By Dr. Bucher
For the last two years, I have been immersing myself in the research on autism. One area of interest to me is what research can tell us about the role of fathers in raising children with autism. A few observations:
- Researchers tend to gloss over or totally ignore the contributions of dads. This is a big mistake. While a great deal of research has been done on moms, the same can’t be said for dads. This bias is rooted in a society that still equates parenting with mothering, even though gender roles are changing considerably.
- As researchers slowly show a greater inclination to examine dads, they are becoming more aware of the many ways in which all family members are interconnected. For instance, there have been numerous studies that examine stress and depression as they relate to mothers of children on the autism spectrum. Recent data shows stress and depression taking its toll on dads as well. To no one’s surprise, a couple’s ability to cope with stress is significantly related to marital satisfaction. In turn, satisfaction with one’s marriage impacts a dad’s relationship with his autistic child. And now, research is finally examining the critical importance of relationships involving siblings and extended families.
- In addition to doing wonders for mom’s mental health, fathers who are actively involved in raising their autistic child make a huge difference in their child’s development. For instance, studies show that autistic children’s ability to learn words and communicate is very much tied to the involvement of dads . To illustrate, I loved reading to Jimmy, and there were stories we knew by heart. Altering the words to the story and getting him to giggle was one of the things I enjoyed most. Over time, I could clearly see the difference I was making in Jimmy’s development – emotionally, educationally, and physically.

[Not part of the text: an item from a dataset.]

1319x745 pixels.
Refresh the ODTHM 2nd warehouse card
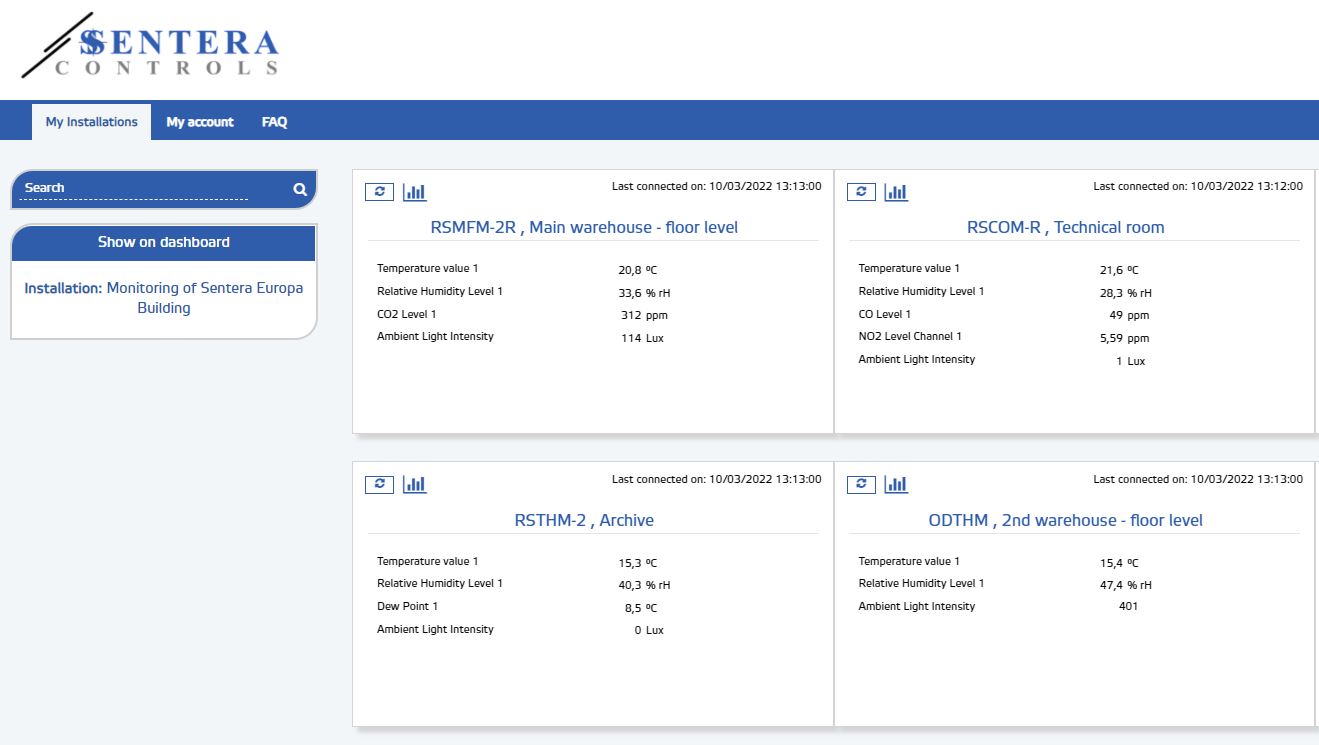pos(861,484)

- Research shows that men and women tend to have different strengths, and take on different roles . As an example, I was much more apt to engage in physical, rough-and-tumble play with Jimmy. I used to constantly throw him high up in the air, so high that his head once bumped the ceiling. Also, I would carry him on my shoulders and behind my back, punch him playfully, and wrestle, both inside and outside. We spent hours walking, swinging on the swing set in our backyard and at the playground, creating our own obstacle course, and playing soccer. Something I began to notice is that all of this exercise helped Jimmy deal with his anxiety, and it had a calming effect on me as well. Perhaps most importantly, it was FUN for both of us. Regardless of the skills he was learning, this was our time together and we looked forward to it each day of the week.
- Certainly, the involvement of fathers is not all positive, nor is it necessarily easy for the family as a whole. When both parents take an active role in child care, studies indicate that conflict can result. For instance, my wife and I are very passionate. We both feel very strongly about the right and wrong way to raise a child. Fortunately, we are in agreement most of the time. When we are not, we have had to come up with strategies to find some common ground. I think the most difficult challenge was communicating while we were also dealing with the built-up sheer exhaustion of caring for our children, and particularly our son.
Regardless of a father’s experiences, we need to study it and learn from it. How can we help fathers, some of whom have more than one child on the spectrum, learn to cope better, get the support they absolutely need, and become more aware of the positive difference they are making? Dads of all races, cultural backgrounds, perspectives, and lifestyles need to be studied. Otherwise, we are missing out on all of their wonderful talents and insights.
Please note: I am currently writing a book about my entire family and how we have grown over the years, in large part because of Jimmy. My son Jimmy is a middle-aged adult on the autism spectrum. The voices and perspectives of my two daughters and wife as well as other friends of Jimmy are included throughout. It is a real, uplifting, and remarkable story; one which I have wanted to share for a long time. The book will be published in the not too distant future.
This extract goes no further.